Apenas a un mes de gobierno, aumenta la percepción en la opinión pública que los sectores más ultra republicanos de Valparaíso no están conformes con las decisiones de José Antonio Kast sobre la administración regional. En especial con la Delegación Presidencial y varias designaciones de secretarios regionales ministeriales.
Los principales perjudicados por este encono son el presidente del Partido Republicano, Arturo Squella, quien es también senador por la Región. Quien, además de conducir la interlocución de los militantes republicanos de todo el país con el presidente de la República, debe ayudar a este en todo lo relativo al orden parlamentario del oficialismo como jefe del partido más importante de la coalición de gobierno. El otro dañado es el delegado Presidencial Manuel Millones quien, en una posición menos elástica que el anterior, y solo apoyado en la confianza presidencial y su capacidad técnica, representa por delegación las instrucciones de este en los temas y aspectos que le haya señalado. Lo que no es poco si se considera que como región Valparaíso presenta toda la variedad de oportunidades y problemas que tiene el país. Es como un Chile pequeño.
Las ácidas críticas, incluso mucho más corrosivas que las de la oposición de izquierdas, apoyadas en editoriales y noticias de medios de circulación nacional, que subrayan los errores y desaciertos del gobierno, “buscarían en el corto plazo doblarle la mano al gobierno central y provocar cambios de equipos aún antes de terminar de instalarse” según fuentes cercanas al Partido Republicano. Lo que consideran “pernicioso y hasta incomprensible”.
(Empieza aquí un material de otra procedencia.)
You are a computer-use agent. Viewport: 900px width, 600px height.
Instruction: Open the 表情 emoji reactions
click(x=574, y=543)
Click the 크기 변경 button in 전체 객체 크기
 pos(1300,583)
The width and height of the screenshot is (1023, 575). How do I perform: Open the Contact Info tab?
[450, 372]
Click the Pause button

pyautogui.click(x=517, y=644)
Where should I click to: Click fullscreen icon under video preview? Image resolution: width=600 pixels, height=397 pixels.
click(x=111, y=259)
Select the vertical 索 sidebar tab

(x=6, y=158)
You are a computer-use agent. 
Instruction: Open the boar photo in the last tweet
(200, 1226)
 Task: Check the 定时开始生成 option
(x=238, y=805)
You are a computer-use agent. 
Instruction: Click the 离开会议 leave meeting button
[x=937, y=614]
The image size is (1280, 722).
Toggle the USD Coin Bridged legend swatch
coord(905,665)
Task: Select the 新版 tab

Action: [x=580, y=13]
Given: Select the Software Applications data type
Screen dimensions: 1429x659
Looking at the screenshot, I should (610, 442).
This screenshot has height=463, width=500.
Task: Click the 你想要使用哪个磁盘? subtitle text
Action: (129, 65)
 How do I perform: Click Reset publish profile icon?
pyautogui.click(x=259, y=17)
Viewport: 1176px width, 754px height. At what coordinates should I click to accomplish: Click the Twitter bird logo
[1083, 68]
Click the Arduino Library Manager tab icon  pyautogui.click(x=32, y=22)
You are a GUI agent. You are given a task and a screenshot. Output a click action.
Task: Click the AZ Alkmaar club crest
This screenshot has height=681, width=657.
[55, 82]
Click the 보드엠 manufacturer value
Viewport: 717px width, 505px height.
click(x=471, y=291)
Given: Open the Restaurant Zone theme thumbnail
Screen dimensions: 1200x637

Por otra parte, algunos expertos señalan que las críticas y su tono agresivo, “evidencian un desconocimiento de los roles y competencias institucionales en un sistema político y de gobierno regional como el que nos rige”. Su arquitectura, dicen, tiene tres componentes que deben armonizarse: un gobernador y consejeros regionales elegidos por votación directa, que representan voluntad e idea de gobierno descentralizado. En segundo lugar, un delegado presidencial, figura que en algún momento se pensó desaparecería pero que se encuentra revalidado, que representa el poder presidencial frente al gobierno regional en diálogo político, y que solo coordina el trabajo administrativo de los Seremis en terreno. En tercer lugar, los Seremis que es otra delegación de facultades administrativas, esta vez de carácter sectorial de cada ministerio. En estricto rigor los Seremis tienen como jefe directo al ministro de estado correspondiente.
Por cierto, y producto de la desconfianza que vive el país, hay también quienes opinan que todo ese murmullo de disconformidad es “pura fronda política a la siga de cargos”, apenas a un mes o poco más de instalado el gobierno. Sin percibir que con ello socavan tempranamente la confianza ciudadana en éste, mientras José Antonio Kast brega por imponer su agenda para lo que requiere de la mayor coherencia y unidad posibles en su coalición.